#### Page extract

Comcast Reports 3rd Quarter 2025 Results
By:
Comcast Corporation via
Business Wire
October 30, 2025 at 07:00 AM EDT
Comcast Corporation (NASDAQ: CMCSA) today reported results for the quarter ended September 30, 2025. “We're making steady progress as we reposition the company for long-term, sustained growth," said Brian L. Roberts, Chairman and Chief Executive Officer of Comcast Corporation. "In Connectivity, we're taking deliberate steps to strengthen our broadband foundation and accelerate wireless as a meaningful growth engine, adding a record 414,000 wireless lines this quarter – clear evidence of the value of our converged offerings. In addition, Business Services delivered another solid performance, with mid-single digit revenue and Adjusted EBITDA growth. In Content & Experiences, we're building momentum across NBC and Peacock as we head into one of the most exciting stretches of live sports in our history, including robust NBA coverage which just began last week. The early success of Epic Universe contributed to 19% revenue growth at our Theme Parks, reflecting the strength of our newest attractions and the enduring appeal of the Universal brand. We generated $4.9 billion of free cash flow this quarter and $14.9 billion year-to-date despite significant investment we're making in repositioning our company, a testament to both the durability and resilience of our underlying business."

########

Prompt A: Do these statements agree with the Comcast results release? (i) Comcast added 414,000 wireless lines in the quarter. (ii) Theme Parks revenue grew 9%. (iii) Free cash flow for the quarter was $14.9 billion. Give yes or no for each, quoting the deciding words.
Prompt B: In the Comcast results release, on what date did the reported quarter end?
Answer from the Comcast results release by itself, drawing on nothing outside it.

#### Stored data

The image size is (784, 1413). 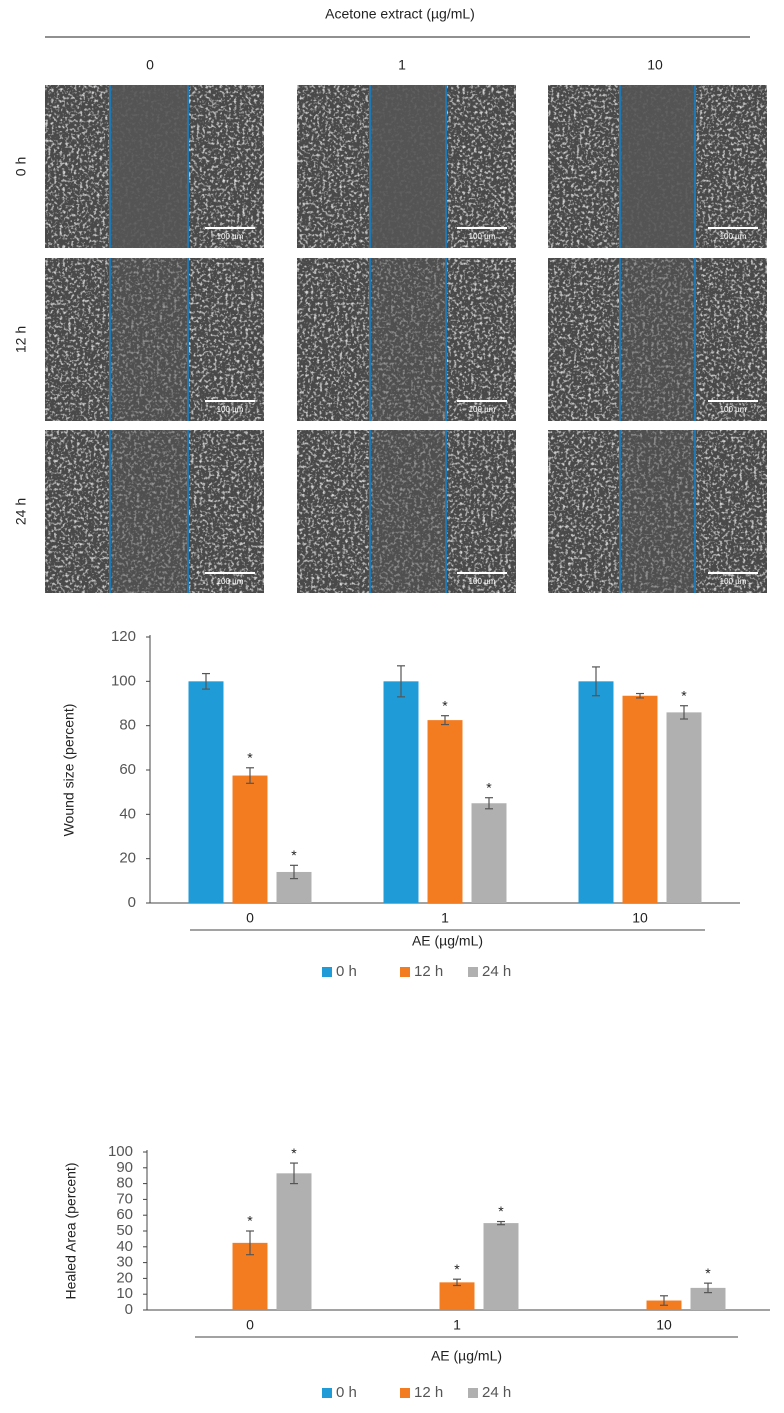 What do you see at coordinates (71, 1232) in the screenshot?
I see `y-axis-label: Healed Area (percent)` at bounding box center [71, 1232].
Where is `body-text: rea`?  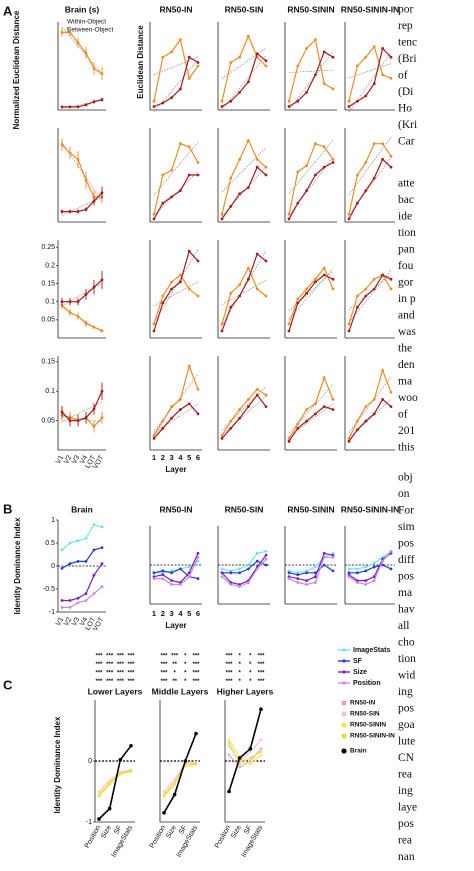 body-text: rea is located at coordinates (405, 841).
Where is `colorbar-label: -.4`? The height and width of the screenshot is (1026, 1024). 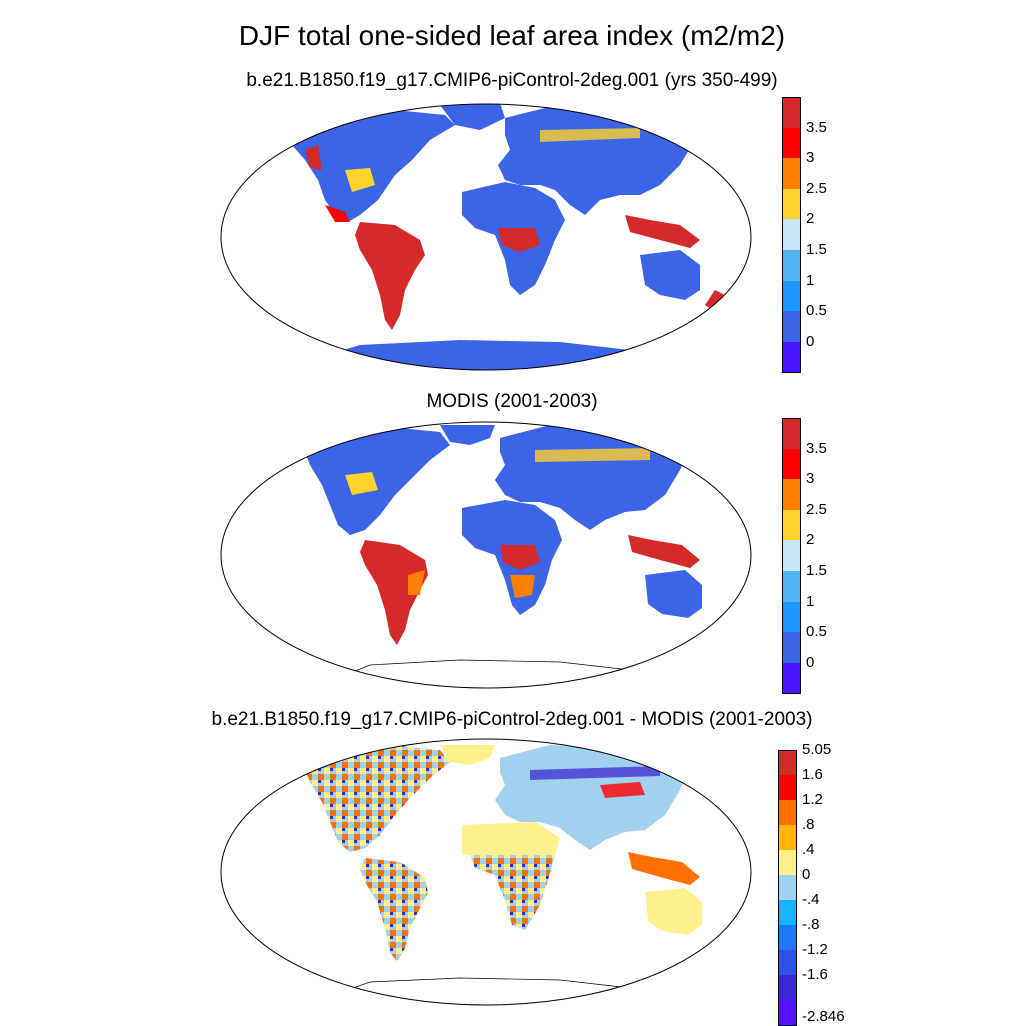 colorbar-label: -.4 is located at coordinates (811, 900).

########

Reply A:
(i) Yes: "adding a record 414,000 wireless lines this quarter"
(ii) No: "19% revenue growth at our Theme Parks"
(iii) No: "$4.9 billion of free cash flow this quarter"

Reply B: September 30, 2025